The .... doesn't appear to be a literal string, but I can't figure out what additional data you want if the .... is intended to be an ellipsis indicating that more data is to follow.

Please try again to clearly explain how the input files are to be transformed into the output you want.

hanson44 · April 22, 2013, 5:18pm

Yes, I also find it hard to understand exactly what you are trying to do. Please try again.

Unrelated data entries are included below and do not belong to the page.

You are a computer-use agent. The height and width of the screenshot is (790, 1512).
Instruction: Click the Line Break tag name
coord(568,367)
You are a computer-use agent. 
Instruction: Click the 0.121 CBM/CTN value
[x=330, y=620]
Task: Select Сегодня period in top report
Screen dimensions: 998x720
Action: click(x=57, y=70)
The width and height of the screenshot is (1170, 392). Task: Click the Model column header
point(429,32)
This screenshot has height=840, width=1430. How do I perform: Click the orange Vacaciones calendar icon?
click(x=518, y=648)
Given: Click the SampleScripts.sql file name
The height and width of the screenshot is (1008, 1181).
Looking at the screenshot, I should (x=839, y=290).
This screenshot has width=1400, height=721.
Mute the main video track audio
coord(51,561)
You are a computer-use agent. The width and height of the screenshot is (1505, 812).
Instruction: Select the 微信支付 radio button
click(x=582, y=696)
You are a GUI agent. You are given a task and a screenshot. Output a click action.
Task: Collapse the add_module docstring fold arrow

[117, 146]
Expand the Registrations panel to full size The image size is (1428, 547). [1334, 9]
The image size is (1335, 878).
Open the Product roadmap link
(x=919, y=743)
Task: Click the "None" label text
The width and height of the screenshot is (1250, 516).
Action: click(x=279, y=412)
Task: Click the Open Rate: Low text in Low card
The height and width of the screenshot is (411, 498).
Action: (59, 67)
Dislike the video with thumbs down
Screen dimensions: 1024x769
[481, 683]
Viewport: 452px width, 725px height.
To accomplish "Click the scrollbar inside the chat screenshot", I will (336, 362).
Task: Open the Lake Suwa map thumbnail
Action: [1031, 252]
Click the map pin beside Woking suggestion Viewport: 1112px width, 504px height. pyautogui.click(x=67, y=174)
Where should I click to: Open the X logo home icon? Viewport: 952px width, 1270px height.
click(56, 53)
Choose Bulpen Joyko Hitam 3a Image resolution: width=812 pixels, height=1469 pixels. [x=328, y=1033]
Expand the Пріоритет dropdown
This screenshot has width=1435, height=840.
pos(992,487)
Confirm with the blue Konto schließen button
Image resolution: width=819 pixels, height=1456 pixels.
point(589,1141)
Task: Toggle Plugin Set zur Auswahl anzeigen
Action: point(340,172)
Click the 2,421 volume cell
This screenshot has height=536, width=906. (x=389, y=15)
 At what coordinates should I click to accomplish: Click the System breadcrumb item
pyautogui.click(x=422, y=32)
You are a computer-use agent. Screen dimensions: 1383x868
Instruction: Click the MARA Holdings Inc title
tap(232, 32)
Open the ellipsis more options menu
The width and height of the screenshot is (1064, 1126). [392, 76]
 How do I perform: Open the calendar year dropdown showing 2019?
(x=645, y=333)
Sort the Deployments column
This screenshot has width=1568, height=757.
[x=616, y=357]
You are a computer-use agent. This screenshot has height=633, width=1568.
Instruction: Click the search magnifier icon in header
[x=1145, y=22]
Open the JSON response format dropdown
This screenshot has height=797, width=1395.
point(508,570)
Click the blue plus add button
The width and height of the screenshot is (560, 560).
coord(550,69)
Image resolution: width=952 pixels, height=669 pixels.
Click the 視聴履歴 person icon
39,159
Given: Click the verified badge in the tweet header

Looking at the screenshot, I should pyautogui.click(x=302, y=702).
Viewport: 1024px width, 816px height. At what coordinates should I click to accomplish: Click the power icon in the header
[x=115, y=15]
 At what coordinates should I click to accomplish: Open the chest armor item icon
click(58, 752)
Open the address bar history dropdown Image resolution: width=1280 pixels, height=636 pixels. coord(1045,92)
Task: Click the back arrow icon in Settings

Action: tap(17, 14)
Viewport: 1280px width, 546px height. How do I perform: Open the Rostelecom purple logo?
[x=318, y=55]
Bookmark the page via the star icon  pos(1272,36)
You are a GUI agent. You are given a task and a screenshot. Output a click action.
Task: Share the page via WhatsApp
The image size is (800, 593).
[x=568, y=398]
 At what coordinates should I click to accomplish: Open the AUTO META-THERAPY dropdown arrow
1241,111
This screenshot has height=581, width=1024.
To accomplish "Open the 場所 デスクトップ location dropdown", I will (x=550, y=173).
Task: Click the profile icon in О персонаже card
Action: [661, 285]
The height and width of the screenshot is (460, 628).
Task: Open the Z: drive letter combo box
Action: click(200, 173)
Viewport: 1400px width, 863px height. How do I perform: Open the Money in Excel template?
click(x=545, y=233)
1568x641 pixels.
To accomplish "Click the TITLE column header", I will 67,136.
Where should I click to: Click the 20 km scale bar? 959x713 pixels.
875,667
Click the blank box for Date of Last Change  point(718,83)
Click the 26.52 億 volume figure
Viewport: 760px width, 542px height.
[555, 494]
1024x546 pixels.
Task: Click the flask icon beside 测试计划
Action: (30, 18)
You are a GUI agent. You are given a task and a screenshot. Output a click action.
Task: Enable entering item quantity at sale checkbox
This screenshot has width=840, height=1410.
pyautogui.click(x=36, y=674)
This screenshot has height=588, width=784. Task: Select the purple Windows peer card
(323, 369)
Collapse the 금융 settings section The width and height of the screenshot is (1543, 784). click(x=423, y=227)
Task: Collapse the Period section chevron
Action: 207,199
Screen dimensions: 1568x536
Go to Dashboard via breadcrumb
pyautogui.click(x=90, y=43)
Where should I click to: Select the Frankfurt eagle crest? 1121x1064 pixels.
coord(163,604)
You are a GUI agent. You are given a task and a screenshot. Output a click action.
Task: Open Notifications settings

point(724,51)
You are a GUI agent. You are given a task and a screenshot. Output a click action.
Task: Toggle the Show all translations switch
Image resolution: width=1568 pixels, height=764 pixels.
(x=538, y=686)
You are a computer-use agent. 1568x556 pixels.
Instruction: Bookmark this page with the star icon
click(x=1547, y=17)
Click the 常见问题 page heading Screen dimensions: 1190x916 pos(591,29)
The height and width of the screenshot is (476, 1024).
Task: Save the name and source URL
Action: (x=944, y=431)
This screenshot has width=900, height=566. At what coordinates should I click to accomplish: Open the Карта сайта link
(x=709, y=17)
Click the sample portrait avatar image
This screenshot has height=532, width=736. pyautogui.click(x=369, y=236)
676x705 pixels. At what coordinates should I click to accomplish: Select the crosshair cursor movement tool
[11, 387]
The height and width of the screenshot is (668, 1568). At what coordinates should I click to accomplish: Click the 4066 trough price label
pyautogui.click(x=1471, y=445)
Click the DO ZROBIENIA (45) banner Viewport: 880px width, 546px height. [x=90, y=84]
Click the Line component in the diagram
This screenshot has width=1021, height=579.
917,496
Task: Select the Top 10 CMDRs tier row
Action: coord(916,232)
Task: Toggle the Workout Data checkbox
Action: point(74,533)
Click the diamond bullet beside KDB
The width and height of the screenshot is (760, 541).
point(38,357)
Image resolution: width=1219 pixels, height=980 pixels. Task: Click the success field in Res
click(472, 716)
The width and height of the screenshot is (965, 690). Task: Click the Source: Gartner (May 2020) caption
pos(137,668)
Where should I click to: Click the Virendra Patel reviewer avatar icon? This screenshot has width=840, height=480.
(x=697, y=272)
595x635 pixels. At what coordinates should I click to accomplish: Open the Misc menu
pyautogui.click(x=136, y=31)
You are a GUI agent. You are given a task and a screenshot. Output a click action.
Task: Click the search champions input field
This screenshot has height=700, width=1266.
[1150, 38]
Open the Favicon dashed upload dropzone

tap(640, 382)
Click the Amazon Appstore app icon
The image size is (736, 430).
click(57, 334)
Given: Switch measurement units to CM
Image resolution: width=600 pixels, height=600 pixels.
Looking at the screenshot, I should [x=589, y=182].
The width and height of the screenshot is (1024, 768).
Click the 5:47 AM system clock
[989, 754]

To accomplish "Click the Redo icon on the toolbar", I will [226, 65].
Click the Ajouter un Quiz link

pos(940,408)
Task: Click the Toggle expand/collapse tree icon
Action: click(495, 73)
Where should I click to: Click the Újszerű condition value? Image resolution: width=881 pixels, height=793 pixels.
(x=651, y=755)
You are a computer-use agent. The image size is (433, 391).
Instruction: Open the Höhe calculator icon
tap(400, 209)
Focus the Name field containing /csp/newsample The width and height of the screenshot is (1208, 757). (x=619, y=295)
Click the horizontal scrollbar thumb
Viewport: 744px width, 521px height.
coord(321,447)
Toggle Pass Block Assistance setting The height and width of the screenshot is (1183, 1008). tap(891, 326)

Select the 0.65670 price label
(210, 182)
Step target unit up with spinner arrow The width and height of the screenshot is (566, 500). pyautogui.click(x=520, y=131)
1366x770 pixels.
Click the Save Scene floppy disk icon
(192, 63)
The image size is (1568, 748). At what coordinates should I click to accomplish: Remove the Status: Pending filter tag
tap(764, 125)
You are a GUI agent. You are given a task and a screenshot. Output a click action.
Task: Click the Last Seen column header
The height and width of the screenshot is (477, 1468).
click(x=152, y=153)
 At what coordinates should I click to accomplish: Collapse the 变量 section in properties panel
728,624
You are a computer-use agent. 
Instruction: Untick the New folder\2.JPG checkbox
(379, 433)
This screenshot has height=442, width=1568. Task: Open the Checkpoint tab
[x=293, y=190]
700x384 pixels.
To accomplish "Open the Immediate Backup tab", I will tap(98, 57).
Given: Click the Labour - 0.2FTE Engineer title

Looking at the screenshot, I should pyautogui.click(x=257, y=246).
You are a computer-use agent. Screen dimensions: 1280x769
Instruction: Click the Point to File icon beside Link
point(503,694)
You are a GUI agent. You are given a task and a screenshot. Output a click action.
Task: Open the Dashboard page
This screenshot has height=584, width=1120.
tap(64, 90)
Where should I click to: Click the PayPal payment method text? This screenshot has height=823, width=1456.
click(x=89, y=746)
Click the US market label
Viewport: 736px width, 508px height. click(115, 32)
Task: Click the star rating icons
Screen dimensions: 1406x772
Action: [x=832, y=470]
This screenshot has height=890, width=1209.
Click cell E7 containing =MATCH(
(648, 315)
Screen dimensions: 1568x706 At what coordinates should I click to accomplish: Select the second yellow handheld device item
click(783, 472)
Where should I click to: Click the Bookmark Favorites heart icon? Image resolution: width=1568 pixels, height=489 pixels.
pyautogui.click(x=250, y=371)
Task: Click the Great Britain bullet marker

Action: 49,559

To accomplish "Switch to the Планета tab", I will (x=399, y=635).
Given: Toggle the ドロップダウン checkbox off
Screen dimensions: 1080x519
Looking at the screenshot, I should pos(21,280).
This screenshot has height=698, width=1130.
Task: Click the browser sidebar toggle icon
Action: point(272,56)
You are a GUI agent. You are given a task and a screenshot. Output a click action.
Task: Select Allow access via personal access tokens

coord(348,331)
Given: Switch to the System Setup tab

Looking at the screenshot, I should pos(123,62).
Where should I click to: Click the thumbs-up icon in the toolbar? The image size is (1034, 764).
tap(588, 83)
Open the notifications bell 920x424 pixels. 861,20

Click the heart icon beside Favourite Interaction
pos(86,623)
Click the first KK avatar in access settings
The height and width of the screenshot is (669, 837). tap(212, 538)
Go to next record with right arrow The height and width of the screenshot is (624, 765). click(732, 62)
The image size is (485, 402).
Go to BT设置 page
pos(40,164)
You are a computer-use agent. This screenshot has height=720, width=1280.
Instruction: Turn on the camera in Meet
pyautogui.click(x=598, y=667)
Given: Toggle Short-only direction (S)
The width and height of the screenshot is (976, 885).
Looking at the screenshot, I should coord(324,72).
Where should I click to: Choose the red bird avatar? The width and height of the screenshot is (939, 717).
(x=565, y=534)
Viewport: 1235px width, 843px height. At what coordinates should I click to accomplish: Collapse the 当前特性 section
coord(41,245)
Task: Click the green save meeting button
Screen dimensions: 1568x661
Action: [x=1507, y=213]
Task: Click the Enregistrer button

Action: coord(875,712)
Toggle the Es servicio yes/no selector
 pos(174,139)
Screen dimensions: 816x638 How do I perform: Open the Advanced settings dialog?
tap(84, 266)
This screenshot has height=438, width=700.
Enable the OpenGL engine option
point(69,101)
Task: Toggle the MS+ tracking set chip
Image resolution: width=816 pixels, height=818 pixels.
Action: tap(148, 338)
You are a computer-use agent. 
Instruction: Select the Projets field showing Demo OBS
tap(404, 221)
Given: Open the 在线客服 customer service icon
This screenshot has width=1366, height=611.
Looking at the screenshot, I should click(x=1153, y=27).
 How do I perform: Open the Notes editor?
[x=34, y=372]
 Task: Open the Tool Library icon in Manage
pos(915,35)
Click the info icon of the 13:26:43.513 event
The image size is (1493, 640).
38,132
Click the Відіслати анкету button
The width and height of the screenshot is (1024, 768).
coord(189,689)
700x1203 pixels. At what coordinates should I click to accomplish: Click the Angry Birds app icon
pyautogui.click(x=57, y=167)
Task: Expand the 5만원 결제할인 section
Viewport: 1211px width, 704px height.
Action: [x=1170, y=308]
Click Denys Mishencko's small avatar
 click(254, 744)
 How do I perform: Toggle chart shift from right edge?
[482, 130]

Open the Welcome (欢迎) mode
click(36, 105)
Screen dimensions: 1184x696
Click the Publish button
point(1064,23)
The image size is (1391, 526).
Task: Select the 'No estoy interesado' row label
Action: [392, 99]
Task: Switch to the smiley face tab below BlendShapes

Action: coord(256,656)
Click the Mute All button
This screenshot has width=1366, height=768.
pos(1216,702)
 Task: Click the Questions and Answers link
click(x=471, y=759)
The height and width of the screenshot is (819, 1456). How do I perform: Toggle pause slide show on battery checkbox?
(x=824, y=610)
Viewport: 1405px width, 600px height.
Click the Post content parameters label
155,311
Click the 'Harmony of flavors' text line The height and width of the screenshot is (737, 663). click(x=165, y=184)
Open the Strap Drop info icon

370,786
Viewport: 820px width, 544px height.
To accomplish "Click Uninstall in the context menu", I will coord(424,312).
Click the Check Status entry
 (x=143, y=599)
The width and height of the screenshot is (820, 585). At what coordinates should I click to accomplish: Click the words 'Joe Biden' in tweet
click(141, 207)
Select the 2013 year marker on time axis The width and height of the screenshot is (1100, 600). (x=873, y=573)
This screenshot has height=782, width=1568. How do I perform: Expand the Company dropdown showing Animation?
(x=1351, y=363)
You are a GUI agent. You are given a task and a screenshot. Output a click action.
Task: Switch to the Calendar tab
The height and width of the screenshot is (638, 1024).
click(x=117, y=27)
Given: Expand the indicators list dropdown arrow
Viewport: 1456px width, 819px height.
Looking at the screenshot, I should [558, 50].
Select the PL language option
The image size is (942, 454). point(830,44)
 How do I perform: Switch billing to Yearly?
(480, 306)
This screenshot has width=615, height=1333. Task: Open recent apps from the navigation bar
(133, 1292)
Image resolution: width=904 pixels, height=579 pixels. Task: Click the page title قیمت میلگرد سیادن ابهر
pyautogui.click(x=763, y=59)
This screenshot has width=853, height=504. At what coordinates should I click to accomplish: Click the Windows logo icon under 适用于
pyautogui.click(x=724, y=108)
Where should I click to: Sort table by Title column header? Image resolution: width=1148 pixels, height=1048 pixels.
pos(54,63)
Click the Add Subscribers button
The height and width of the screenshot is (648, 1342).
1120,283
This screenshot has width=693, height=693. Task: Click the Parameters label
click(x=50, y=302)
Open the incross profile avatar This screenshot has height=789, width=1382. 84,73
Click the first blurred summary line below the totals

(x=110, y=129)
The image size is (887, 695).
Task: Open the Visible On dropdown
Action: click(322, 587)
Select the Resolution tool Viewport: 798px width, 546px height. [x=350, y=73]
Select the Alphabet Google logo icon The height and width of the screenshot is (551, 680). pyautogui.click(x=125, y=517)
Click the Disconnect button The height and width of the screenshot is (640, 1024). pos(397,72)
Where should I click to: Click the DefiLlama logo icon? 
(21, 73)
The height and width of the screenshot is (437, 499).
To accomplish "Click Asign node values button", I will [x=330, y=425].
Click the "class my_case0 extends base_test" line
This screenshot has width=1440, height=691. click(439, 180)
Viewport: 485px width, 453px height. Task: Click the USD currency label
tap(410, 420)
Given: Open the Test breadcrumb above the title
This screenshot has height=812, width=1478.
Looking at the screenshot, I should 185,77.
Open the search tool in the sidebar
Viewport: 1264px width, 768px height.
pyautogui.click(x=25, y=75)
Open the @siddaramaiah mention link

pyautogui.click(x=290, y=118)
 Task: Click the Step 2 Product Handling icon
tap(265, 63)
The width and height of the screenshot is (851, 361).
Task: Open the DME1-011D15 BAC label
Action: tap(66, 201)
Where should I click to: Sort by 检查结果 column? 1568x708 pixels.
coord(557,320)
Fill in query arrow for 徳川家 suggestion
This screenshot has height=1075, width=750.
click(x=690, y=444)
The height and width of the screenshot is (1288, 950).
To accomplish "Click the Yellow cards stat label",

aec · April 23, 2013, 9:51am

Hope now is clearer

Don_Cragun · April 23, 2013, 3:45pm

Yes, it is much clearer now.

I think the following shell and awk script does what you want. It was written and tested using a Korn shell, but should work with any other POSIX conforming shell (such as bash). If you are using a Solaris/SunOS system, change the script to use /usr/xpg4/bin/awk , /usr/xpg6/bin/awk , or nawk instead of awk :

#!/bin/ksh
# Usage: tester key...
# This script will look for any "key" given on the command line as a value in
# field 2 of File1 and then extract data from File2 based on the headings
# specified by field 1 of File1.
if [ $# -lt 1 ]
then    echo "Usage; ${0##*/} key..." >&2
        exit 1
fi
errf=stderr.$$
if ! printf "%s\n" "$@" | awk -v errf="$errf" '
FNR == 1 {
        # Increment input file count.
        # f == 1 => List of keys.
        # f == 2 => File1
        # f == 3 => File2
        f++
}
f == 1 {keys[$0]        # Save the keys
        next
}
f == 2 && $2 in keys {  # Save headers to be extracted from File2.
        headers[$1]
        next
}
f == 3 && FNR == 1 {    # 1st line of File2; create list of sets of fields to
                        # extract from remaining lines
        fields[1]       # Always keep 1st three fields
        fields[2]
        fields[3]
        for(i = 1; i<= NF; i++) {
                if($i in headers) {
                        # We have a matching header, add corresonding fields to
                        # the extraction list.
                        fields[3 * i + 1]
                        fields[3 * i + 2]
                        fields[lf = 3 * i + 3]  # Save last field #.
                        printf("%s%s", nh++ ? " " : "", $i)
                }
        }
        if(nh == 0) {   # No headers found.  Print diagnostic message.  It is
                        # being saved in a file since there is no portable way
                        # to direct output from awk to stderr.  The calling
                        # shell script will copy the message to stderr and add
                        # the script name to the start of the diagnostic.
                print ": Headings identified by keys not found in File2." > errf
                exit 1
        }
        print ""        # Add a trailing newline to the output file headings.
        next
}
{       for(i = 1; i <= NF; i++)        # Print selected fields from remaining
                if(i in fields) # lines in File2.
                        printf("%s%s", $i, i == lf ? "\n" : " ")
}' - File1 File2 > File3
then    # awk failed, print diagnostic message.
        printf "%s" ${0##*/} >&2
        cat $errf >&2
        rm $errf
        exit 1
fi

If you save the above code in a file named tester , make it executable with:

chmod +x tester

and execute it with the desired keys ( B and D ) in your example:

./tester B D

or:

./tester D B

when File1 and File2 contain the data specified in your example; File3 will contain:

sample2 sample3 sample6 sample7
chr start end a2 b2 c2 a3 b3 c3 a6 b6 c6 a7 b7 c7
chr start end d2 e2 f2 d3 e3 f3 d6 e6 f6 d7 e7 f7

which matches the output you said you wanted except that there is no space at the end of the 2nd line of output here even though there was a trailing space at the end of the 2nd line of File3 in you example.

I hope the comments are sufficient to explain how it works. If it doesn't work or you still have questions, let us know what diagnostics are produced or what shell or awk commands you can't decipher.